2003 Max Wasserman Forum on Contemporary Art: Post-revolutionary Sex + the Future of Visual Desire

April 5, 2003
Event Types
Talk / Lecture
A black and white photo of a girll smoking a cigarette and a man in a flannel shirt.

Larry Clark, Jack & Lynn Johnson, Oklahoma City, 1973. Edition of 25. Black and white photograph. 11 X 14 inches (27.94 X 35.56 cm).

Participants

Bruce Hainley, Larry Clark, Glenn Ligon, Claude Wampler, Sturtevant 

Context

In the late eighties and early nineties the imperative within cutting edge culture to push the boundaries in terms of eroticism and taste was clear, or at least clearer.

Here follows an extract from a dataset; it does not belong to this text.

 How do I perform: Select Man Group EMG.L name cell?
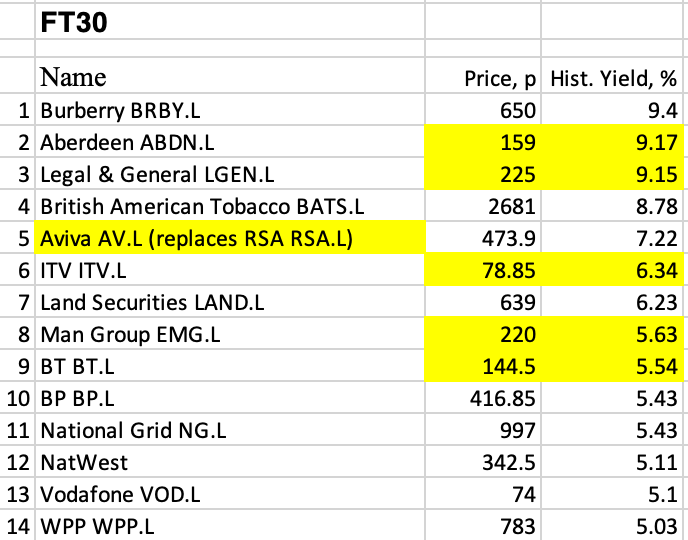[x=230, y=334]
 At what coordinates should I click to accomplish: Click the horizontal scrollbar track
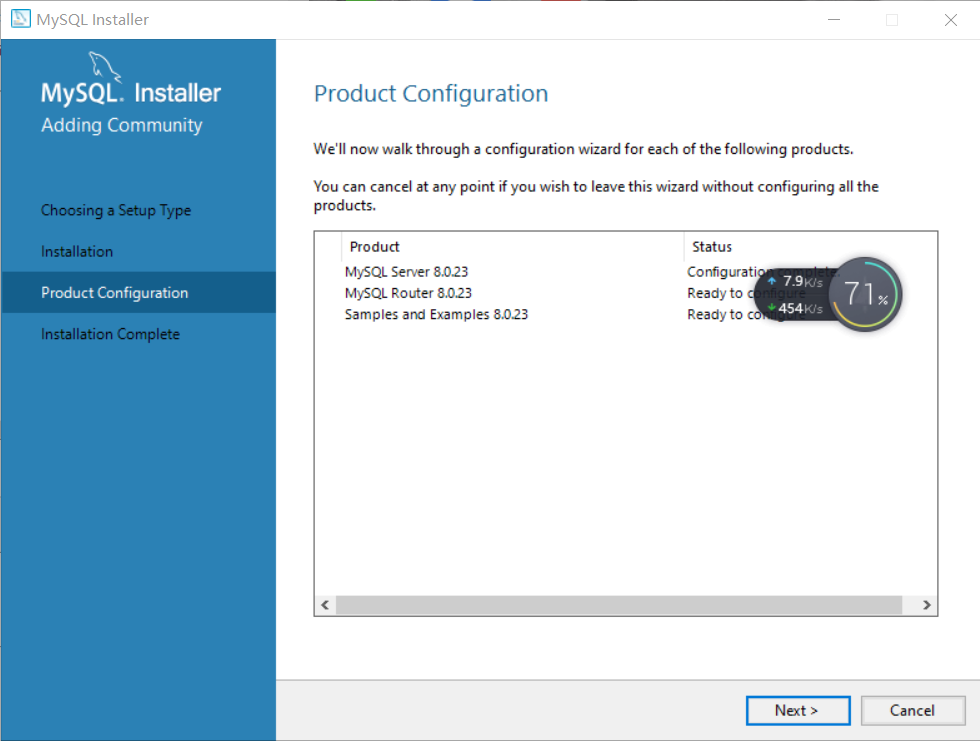(618, 605)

The NEA wars in which artists were governmentally censored and the government’s knee-jerk, erotophobic responses to AIDS made explicitness an inherent virtue. Many artists who came of age as wild young Turks during that period have matured into seasoned masters, with ongoing careers and broader interests. Meanwhile mainstream media, from Sex and The City to Jackass, have made it abundantly clear that it is harder than ever to shock anyone. Are sexual concerns within visual art today just another theme among many? Must each generation of artists reinvestigate sex as if they have discovered a previously unknown universe? Should we echo Jenny Holzer’s famed epigram from the Survival series “What urge will save use now that sex won’t”?